» Exercise requirements:
Go through the entries below and copy each line that holds the word "width".

START Input data

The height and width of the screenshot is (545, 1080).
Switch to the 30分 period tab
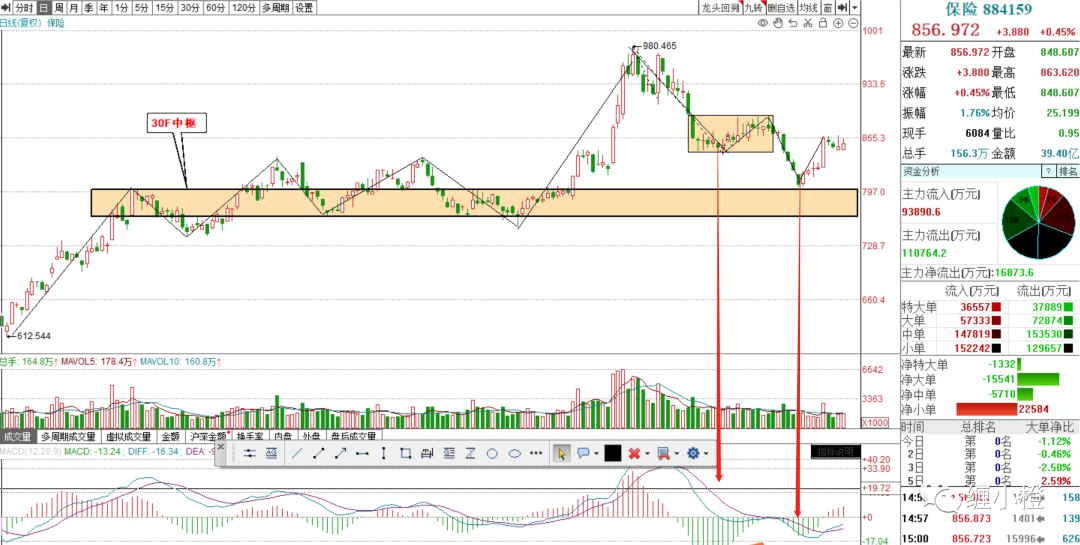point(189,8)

END Input data
START Input data

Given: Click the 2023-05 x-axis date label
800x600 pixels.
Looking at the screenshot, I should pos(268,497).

END Input data
START Input data

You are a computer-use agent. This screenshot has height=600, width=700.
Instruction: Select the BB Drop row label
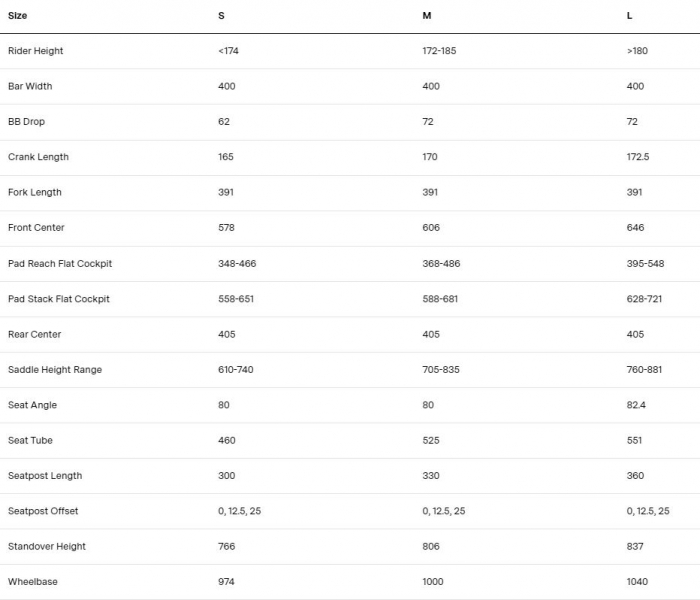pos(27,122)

END Input data

» Worked solution:
The height and width of the screenshot is (545, 1080).
You are a computer-use agent. This screenshot has height=600, width=700.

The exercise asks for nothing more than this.